Whether women on this journey of self-discovery ultimately found themselves to be further toward the homosexual end of the spectrum than toward the center, we did recognize shared experiences that there were different rhythms in dating men versus women. These are the kinds of representation in adult sapphic literature that can be explored. In my experience, as well as those who have agreed with me, many women are used to being pursued, and if there is attraction between two women, the gauntlet of whether that progresses or not is equally as confusing as a man and women unable to recognize or sending mixed messages about attraction. Personally, I have found myself absolutely behaving like an overeager teenage boy toward women I have met. How many women would be willing to face the discomfort of feeling like they are going through puberty again at the age of 30?
I have seen others, and saw a description of a trans woman saying something similar, discuss the energy and self-expression that is different when dating a man versus dating a woman. This is something I find myself exploring - I explore some of these ideas in my current book. How my demeanor and attitude shift with a partner who is a man versus a partner who is a woman. If I feel myself falling into a more typically feminine role. If I find myself wanting and enjoying the feeling of femininity on the receiving end of masculine attention. If I date a woman, how it brings out different aspects of my personality or attitudes.

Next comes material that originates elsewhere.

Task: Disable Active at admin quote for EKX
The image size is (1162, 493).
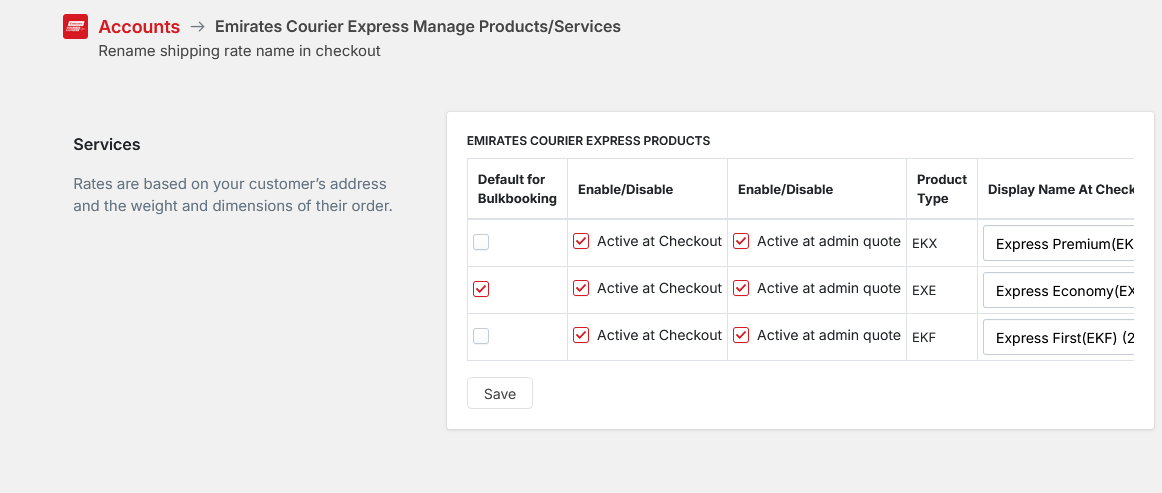Action: pos(741,241)
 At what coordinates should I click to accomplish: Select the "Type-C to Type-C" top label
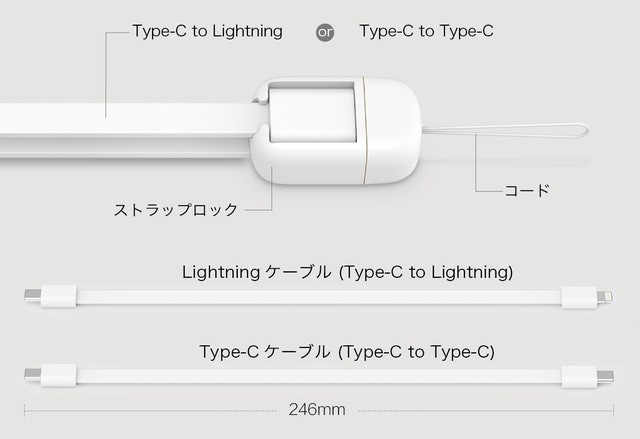(426, 31)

One trend which is less of a stereotype is the contrast in how the dating relationship tends to develop between women versus a man and a woman. If our goal to help adults have healthy relationships and attachment styles, this is something we should be discussing. The joke that lesbians bring a Uhaul to a second date, are prone to couple identity "absorption," all harken to the way two women can feel and develop a quick sense of heightened emotional intensity. I met a woman recently that reminded me of how intensely emotionally connected I felt quickly toward her, as well as a previous girlfriend. It caused me to disregard healthy boundaries and needs and wants in a previous relationship. If my relationship goals are healthy relationship boundaries, with either gender, the inability to put those first due to emotional currents sweeping me into a relationship would be counterproductive.

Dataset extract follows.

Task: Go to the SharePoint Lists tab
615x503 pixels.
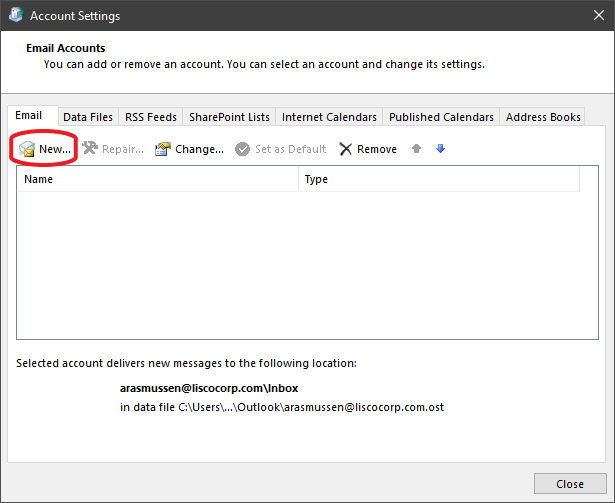Action: 225,117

Adult fiction gives us so many different romantic and relationship combinations to explore these kinds of dynamics between partner pairings of any gender. These topics are things I would find much more interesting to explore than the question of whether someone is self aware about which gender they find attractive, or where they find themselves on the Kinsey Scale. It is the conversation that we actually see happening in Real Life, as well. Jillian Michaels has a family with her wife, but was a private person about her personal life. She also said she never "came out" as a lesbian, because her relationship goals were to find her person and have a healthy relationship. She found that happened to be when she met this woman, but over time, and figuring out what that relationship was for the two of them. MTV had a remake of a singles show with sexually fluid singles, who just saw options for dating partners, rather than the genders of those partners. Why does it feel like the literary and publishing community is so far behind this conversation that these are not the characters we see represented in adult fiction?